Keras 模型
简介
前一篇文章介绍了以Keras为核心的数据相关的操作,当有了数据之后,就应该将数据“喂”给模型,这是深度学习中相当重要也非常有趣的一部分,本文主要涉及Keras中关于模型的一系列操作。包括模型定义,参数初始化以及模型的保存和加载。
模型构建
在介绍模型定义之前首先介绍在较为古老的版本Keras构建模型的两种手段,Sequential容器和Function API(函数式API)。
Sequential API
keras.Sequential
是一个包装张量运算的容器,这里的张量运算主要指封装完成的keras.layers
或者继承自keras.Model
的张量运算(前者如卷积操作,后者如resnet block模块)。
该容器接收一个列表作为参数构建模型,列表中就是上述所说的各种张量运算,会返回一个Sequential类型的对象,该类其实是keras.Model
的子类,拥有模型类的全部功能。例如下面构建的一个简单卷积分类器,其源码和输出如下。
import tensorflow.keras as keras
model = keras.Sequential([
keras.layers.Input(batch_input_shape=(None, 224, 224, 3)),
keras.layers.Conv2D(16, (3, 3), strides=(2, 2), padding='same'),
keras.layers.Flatten(),
keras.layers.Dense(1000)]
)

给定条目:
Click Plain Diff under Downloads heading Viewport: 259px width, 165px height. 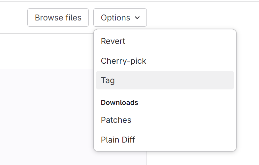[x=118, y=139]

* * *

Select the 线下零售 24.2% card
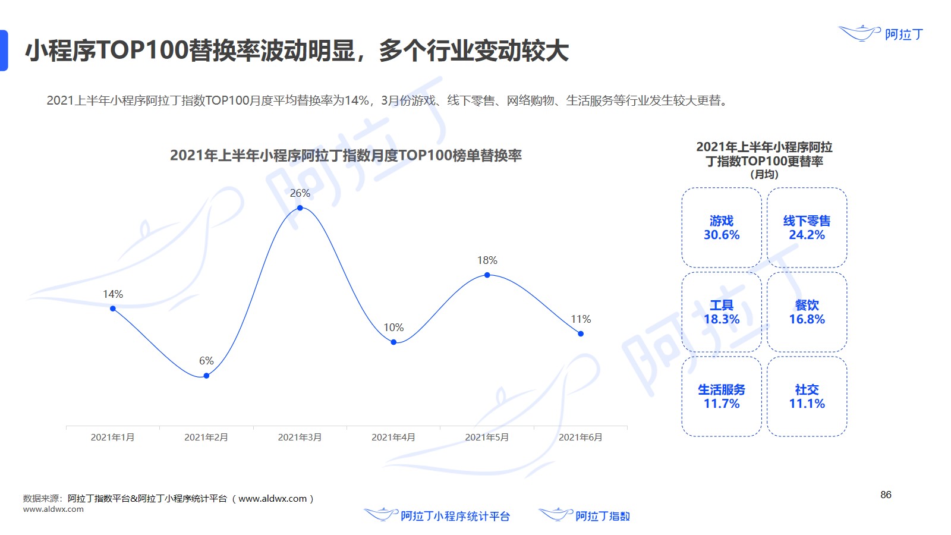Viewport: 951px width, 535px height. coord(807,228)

任务目标 1: 根据源文档,keras.Sequential 容器接收什么作为构建模型的参数?
任务目标 2:
判断下列说法是否与源文档相符。每项回答“是”或“否”,并摘录源文档中起决定作用的原文。
(a) 本文涉及模型的保存和加载。
(b) 示例中的卷积层使用的步长为 (1, 1)。
(c) 在介绍模型定义之前,文中先介绍了旧版本 Keras 构建模型的两种手段。
任务目标 3: 请抄录源文档中从“Sequential API”到“积分类器,其源码和输出如下。”的文字,一字不改。

作答 1: 它接收一个列表,列表中是各种张量运算。

作答 2:
(a) 是。原文:“包括模型定义,参数初始化以及模型的保存和加载”
(b) 否。原文:“strides=(2, 2)”
(c) 是。原文:“在介绍模型定义之前首先介绍在较为古老的版本Keras构建模型的两种手段”

作答 3:
Sequential API
keras.Sequential
是一个包装张量运算的容器,这里的张量运算主要指封装完成的keras.layers
或者继承自keras.Model
的张量运算(前者如卷积操作,后者如resnet block模块)。
该容器接收一个列表作为参数构建模型,列表中就是上述所说的各种张量运算,会返回一个Sequential类型的对象,该类其实是keras.Model
的子类,拥有模型类的全部功能。例如下面构建的一个简单卷积分类器,其源码和输出如下。